Tais alterações, depois de estabelecidas, caracterizam uma
forma de doença crônica, até agora incurável, e que exigirá cuidados médicos
permanentes. Junto com isso, temos um percentual elevado de portadores de
alguma outra forma de transtorno mental (ao redor de 20% da população), que são
muito mais vulneráveis À dependência química do que os não portadores. A
Organização Mundial da Saúde (OMS) produziu um livro com consensos científicos
internacionais sobre o assunto, “ Neurociência do uso e da dependência de
substancias psicoativas” (Editora Roca), que pode ser consultado.
Na minha opinião, como médico estudioso do assunto, como
secretário estadual da Saúde que fui por oito anos no Rio Grande do Sul e
ex-presidente do conselho Nacional dos Secretários de Saúde, afirmo que estamos
diante do mais grave problema de saúde pública e de segurança no Brasil. A
progressiva liberação das drogas produzirá uma oferta ampliada e multiplicará
rapidamente o número de dependentes. Criaremos uma enorme legião de doentes
crônicos, com dificílima readaptação a uma vida produtiva. E com custos humanos
e financeiros extraordinários para o Brasil.
Entendo que a liberação seria muito mais desumana e onerosa
para o país que qualquer forma de enfrentamento ao tráfico.
Até porque, liberadas, as drogas seriam “traficadas” por
grandes indústrias e teriam uma oferta colossal.
Todos os países que liberaram as drogas, como a Suécia, até
1969, e a China, no século XIX, tiveram que voltar atrás, em função dos
problemas sociais e de segurança, e tem hoje leis duríssimas sobre o assunto.

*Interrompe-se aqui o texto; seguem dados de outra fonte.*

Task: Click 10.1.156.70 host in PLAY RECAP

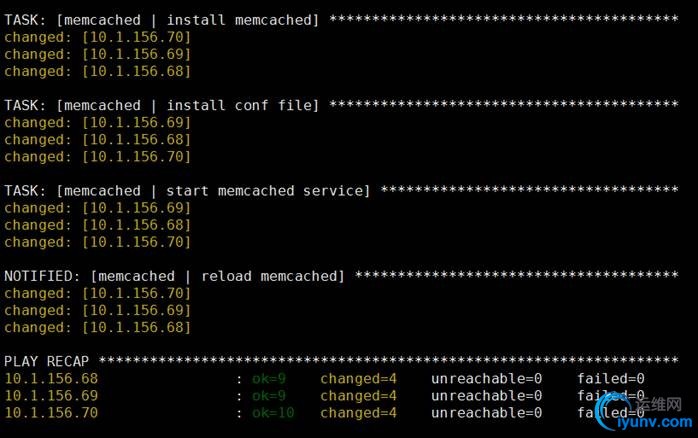Action: click(x=51, y=413)
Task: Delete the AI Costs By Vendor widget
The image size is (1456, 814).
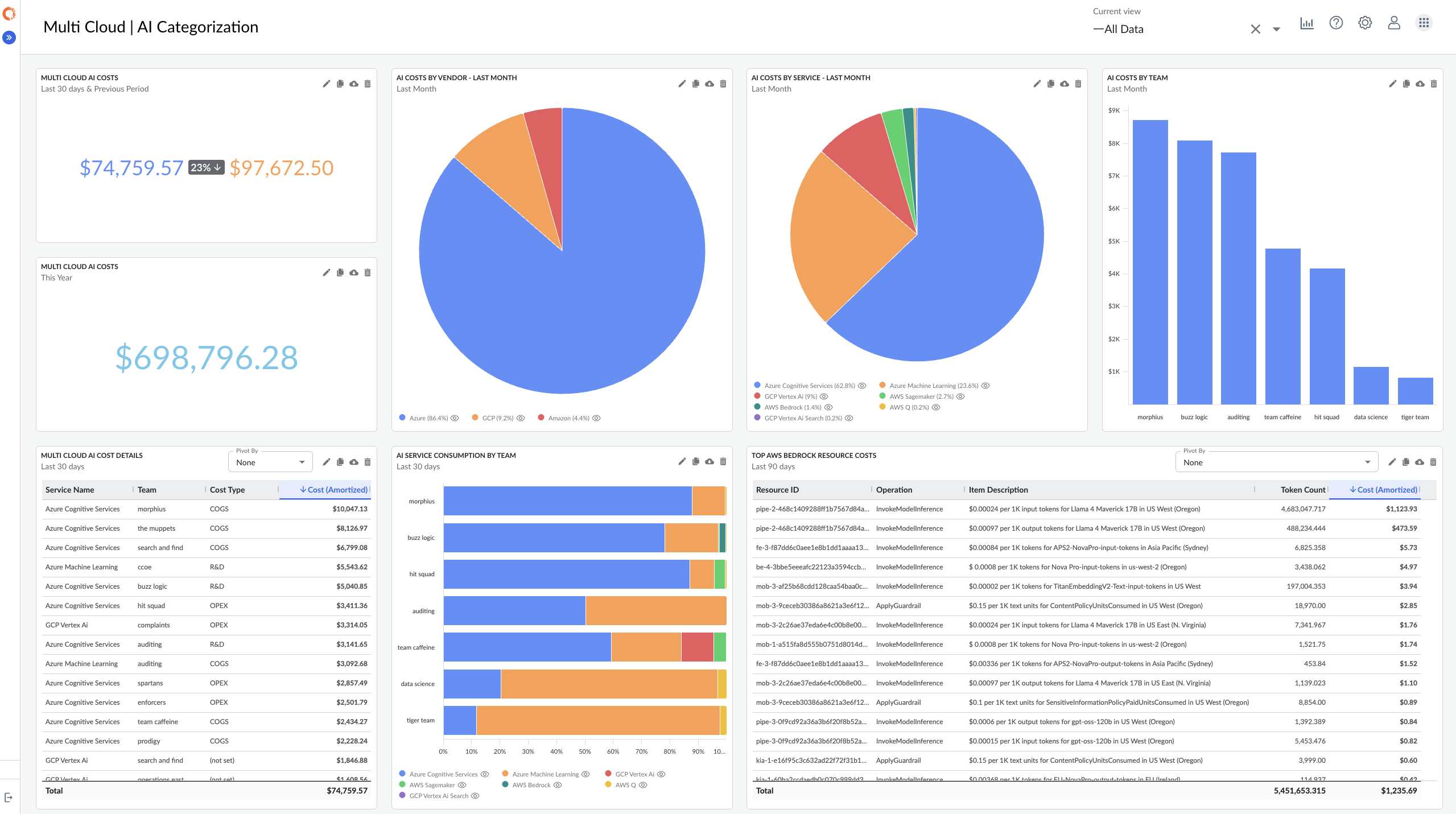Action: pos(723,84)
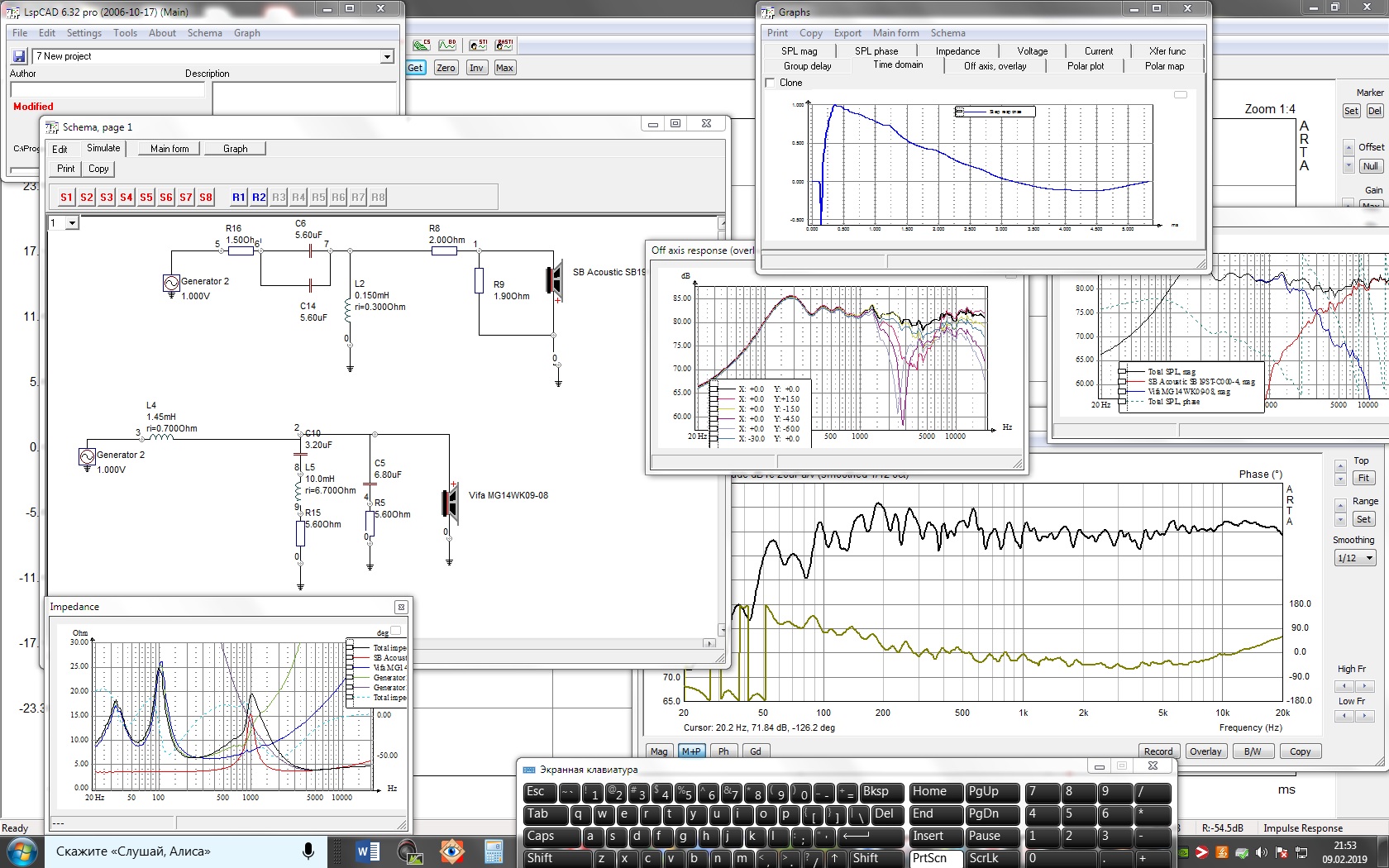Click the Alice microphone icon in taskbar
This screenshot has height=868, width=1389.
308,851
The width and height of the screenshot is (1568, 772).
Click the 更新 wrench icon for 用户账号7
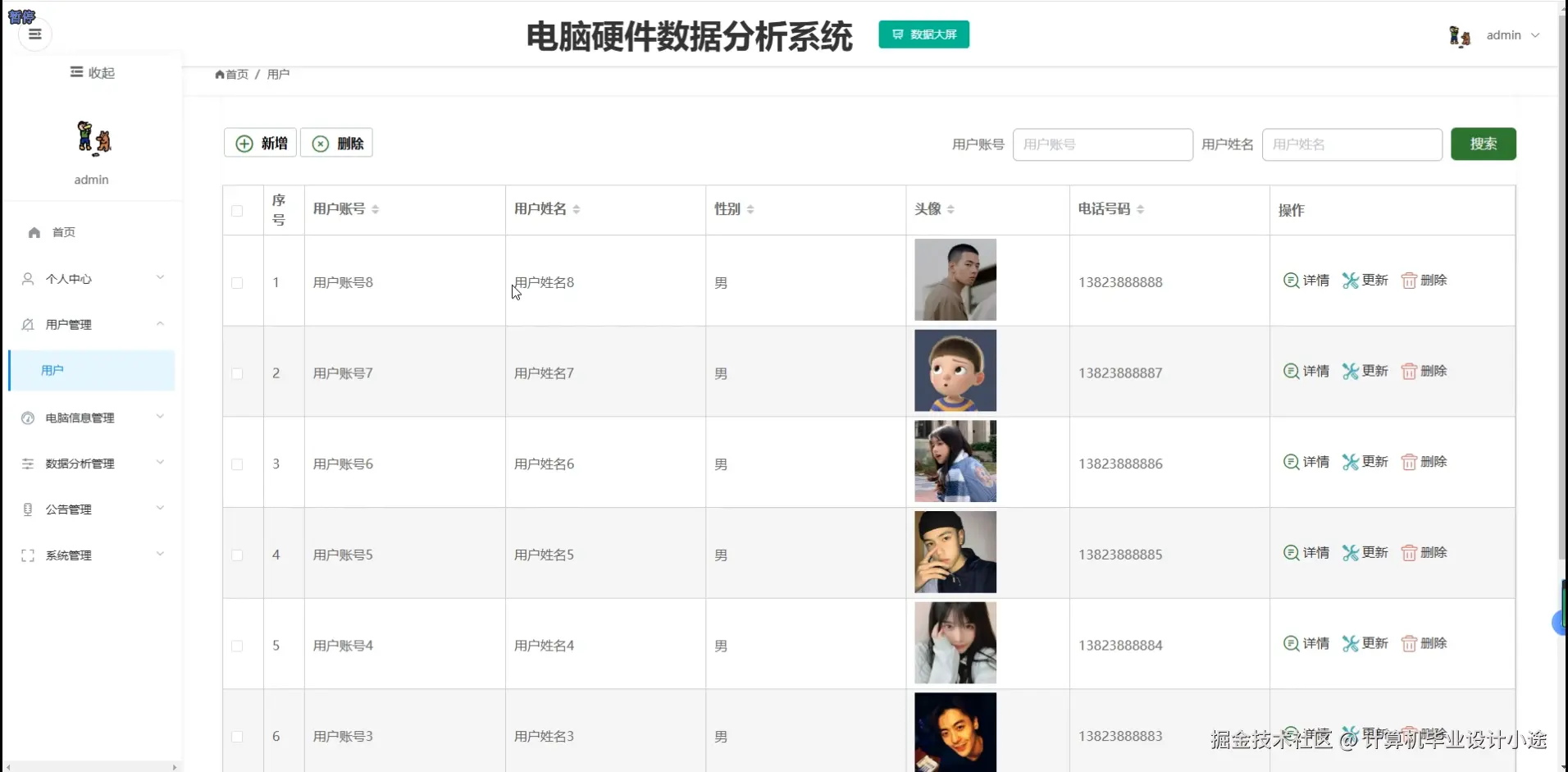pos(1351,371)
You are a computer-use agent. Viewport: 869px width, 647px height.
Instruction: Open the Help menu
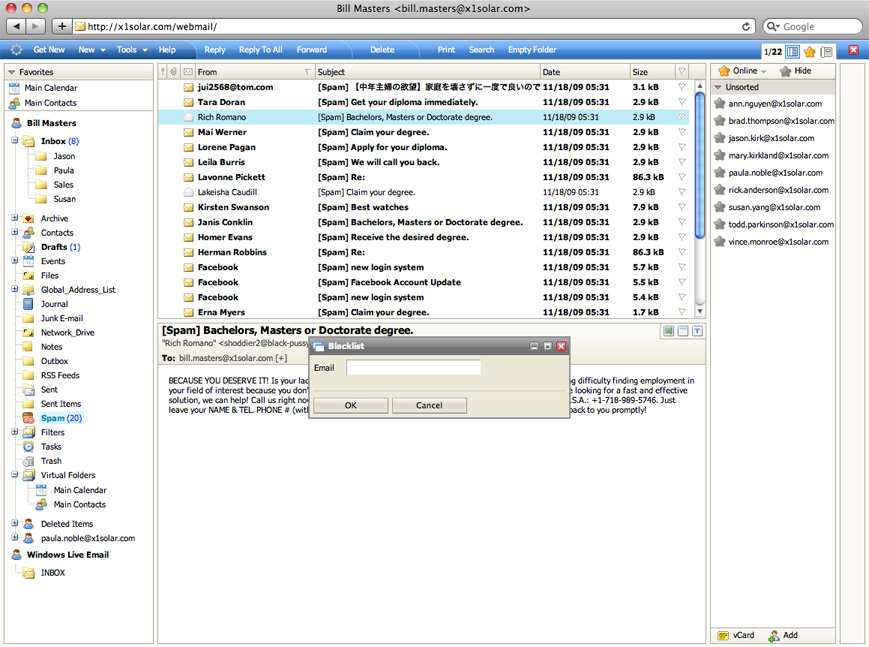(167, 50)
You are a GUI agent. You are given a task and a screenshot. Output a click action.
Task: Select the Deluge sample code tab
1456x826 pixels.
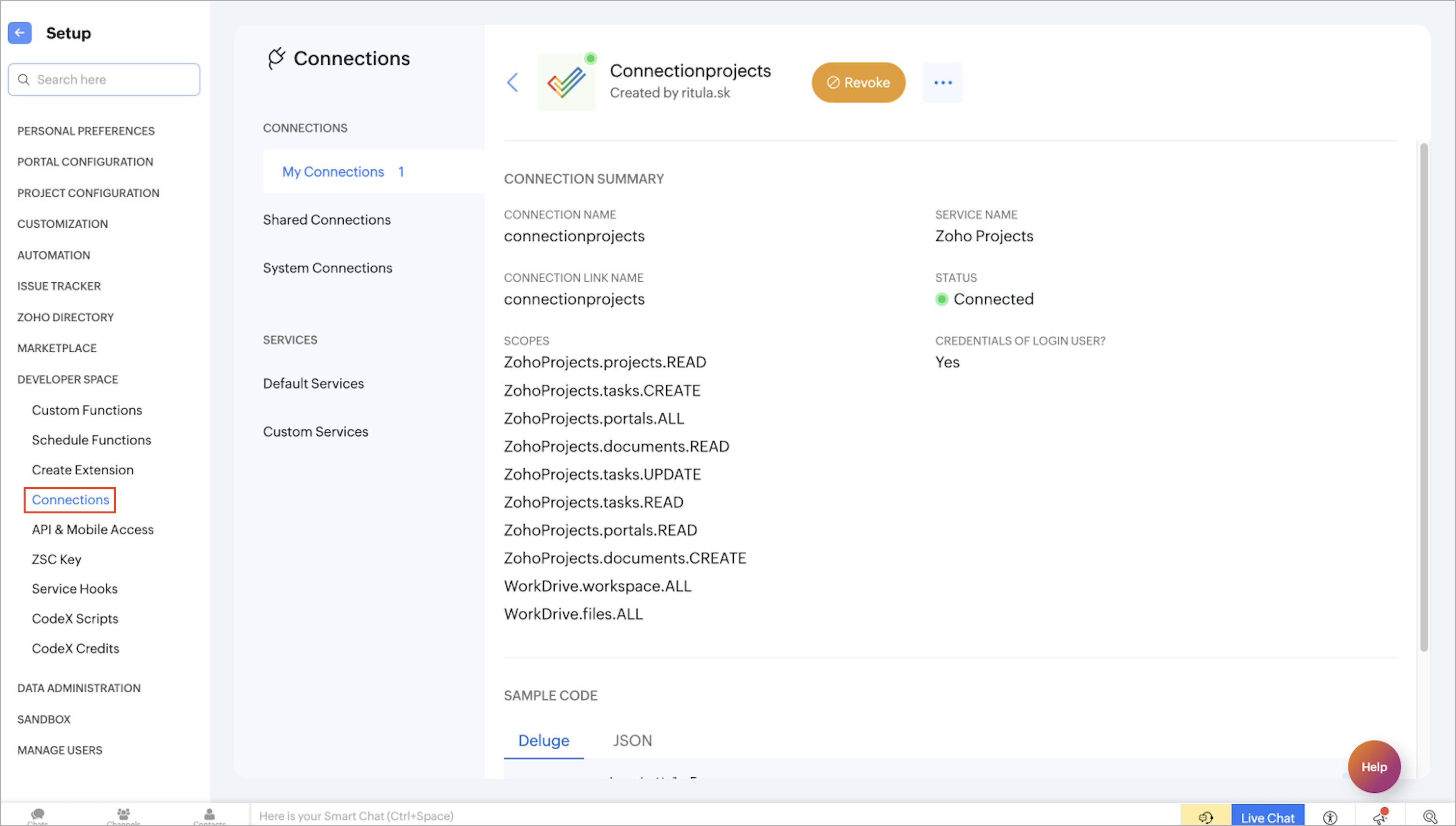[x=543, y=740]
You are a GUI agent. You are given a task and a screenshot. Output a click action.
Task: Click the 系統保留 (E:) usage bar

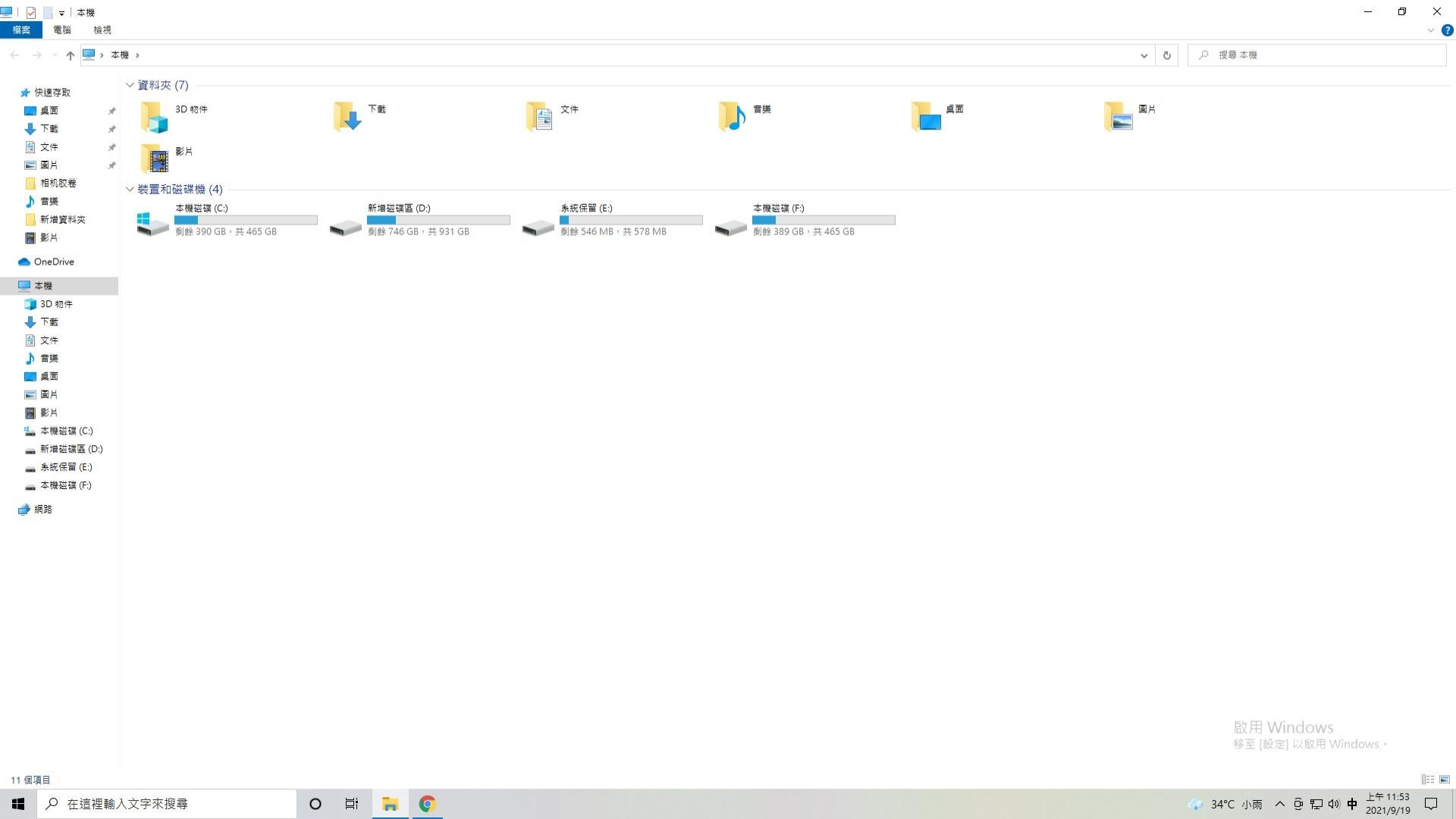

As experiências pontuais de liberação parcial do uso como a de Portugal
fracassaram, aumentando o número de dependentes em tratamento e multiplicando
os homicídios. Vide relatórios do Instituto Nacional de Administração (INA,
dezembro de 2004), do governo português. Ao contrário do que afirmam os
defensores da liberação, nos países que tomaram medidas mais firmes contra o
consumo de drogas, como a Suécia e EUA, houve diminuição de dependentes e de
homicídios. Desde a década de 80 os homicídios caíram pela metade nos EUA e na
Suécia morrem assassinadas 30 vezes menos pessoas, proporcionalmente, que no
Brasil. Em outras palavras, se aqui tivéssemos as taxas de homicídios da
Suécia, 48 mil pessoas deixariam de morrer assassinadas a cada ano.
Com essa visão, e acompanhando o sofrimento de muitas
famílias é que me motivei a propor as mudanças na lei sobre as drogas,
enfrentando, e não liberando seu consumo. Elas deverão ser votadas ainda no
primeiro semestre de 2013 na Câmara dos Deputados.